MORE ANGLE (inside wheel is turning in more compared to the outside wheel) - less
agressive = good for wide open corners and sweepers. Smooth, predictable
steering. More ackerman will make the inside tire gain more camber than the
outside. Adding ackerman to a car that has caster will give the car more steering
especially on turn in. Can make car traction roll easier.
CASTER
MORE VERTICAL - more off-power steering into corner / less on-power steering out of
corner. Can reduce traction rolling on high grip tracks. Increased suspension
efficiency. Decreased wheel centering. Need less camber (less camber change).
MORE ANGLED - less off-power steering into corner / more on-power steering out of
corner. Increased mid-corner control. better mid-corner control. Typically suits
large, open, hi-speed tracks. Generally, more caster = more steering.

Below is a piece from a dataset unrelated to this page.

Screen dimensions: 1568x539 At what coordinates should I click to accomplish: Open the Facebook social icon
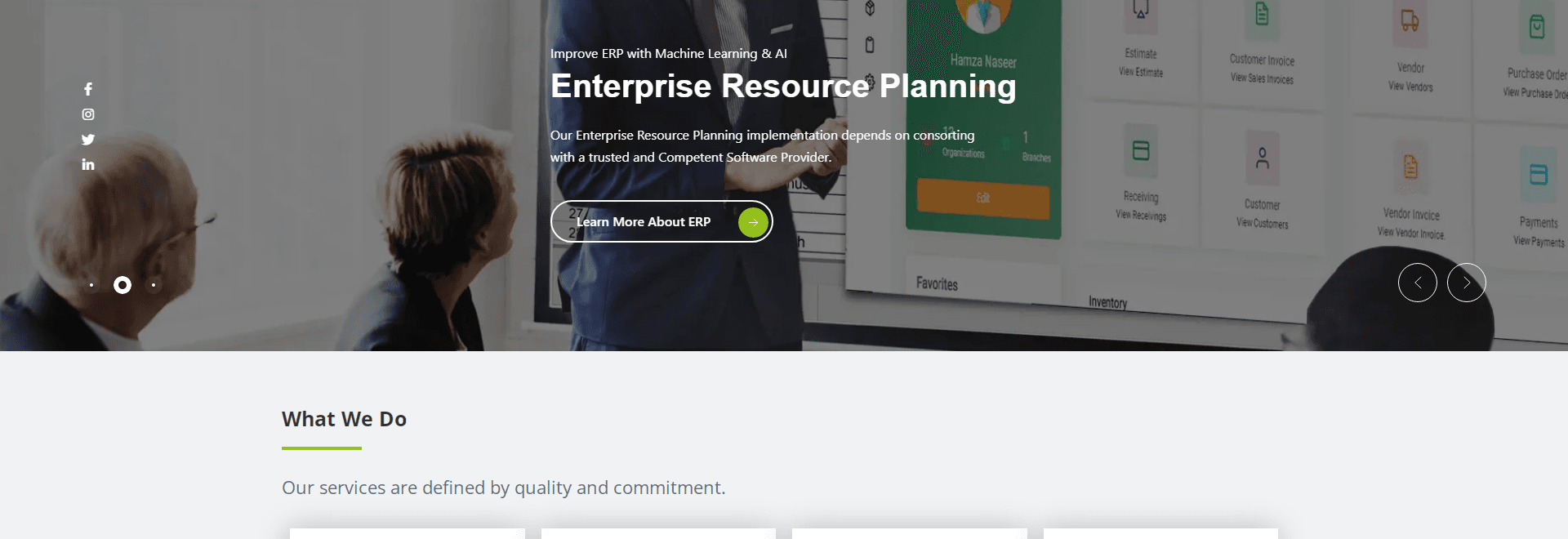coord(88,89)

Decreased suspension efficiency. Increased wheel centering. Decreased straight line stability. Need more camber (more camber change).
CAMBER
FRONT - More Negative (1-2 deg) - increase steering. Need more with
steerper caster. Need less with vertical caster.

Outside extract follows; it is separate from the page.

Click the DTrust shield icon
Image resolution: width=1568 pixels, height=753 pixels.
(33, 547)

REAR - More Negative (.5-3 deg) - increase stability and traction in
corners but decrease hi-speed stability.
TOE
FRONT:
IN - car reacts slower but has more steering from middle and exit of turn. Smoothes
out steering. Easier driving car.
OUT - turn into corner better, but less middle and exit
REAR:
IN - 1 deg goes long way. Stabilizes car. More toe = more rear end sticks going
into and coming out of turns. Car turns in more due to drag brake effect.
INBOARD PIN ANGLE
FRONT:
DECREASE (0 deg) - results in more stability by decreasing steering into the turn
INCREASE (+x deg) - [angled out] more aggressive feel to steering
REAR:
IN - wt xfers to front end easily. Increases off-power steering and decreases
on-power steering (more forward traction). Versus toe-in@hub which provides less wt
xfer so provides less initial steering but more on-power steering (less forward
traction).
ROLL CENTER
FRONT:
HIGHER roll center = more on-power steering and less off-power steering. car less
responsive.
LOWER roll center = more low-speed steering (more camber change) - better into
corner, less high-speed steering. More roll.
REAR:
HIGHER roll center = more steering as long as front roll center is lower.
LOWER roll center = less steering as long as front roll center is lower. More roll.

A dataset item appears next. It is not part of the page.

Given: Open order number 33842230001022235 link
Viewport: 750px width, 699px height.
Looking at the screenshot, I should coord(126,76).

Low speed tracks: lower roll center (front and rear) to get more roll out of
chassis
High speed tracks: higher roll center to keep car flatter through turns
-
Roll slope - The higher the front is the less it will froce the rear to roll so
less steering and flatter cornering.
[roll axis: slope flat/level]
- More steering entering and less change in handling coming off. With the front
wanting to roll less than before more weight will stay on the front.
- Car is more responsive because it isn't rolling as far. Takes less time to come
back to center after a turn.
[roll axis: slopes down to the front (higher rear roll center)]
- Causes car to roll more into turn instead of out of turn.
- Less steering entering and more steering on power coming off. The front wants to
roll more forcing weight transfer to the outside rear. The car will drive off the
outside rear on power giving an abrupt gain in steering.
- Combined with stiffer springs (and damping) up front, and softer ones in the
rear. This makes for a very stable car: it will turn in sharply at first, because
of the stiff springs up front, but then, it will understeer a little, because with the stiff springs and heavy damping up front, it takes some time to transfer the weight onto the outside front tire. This happens a lot faster in the rear. But eventually, when the weight is fully transferred, the car will steer very well.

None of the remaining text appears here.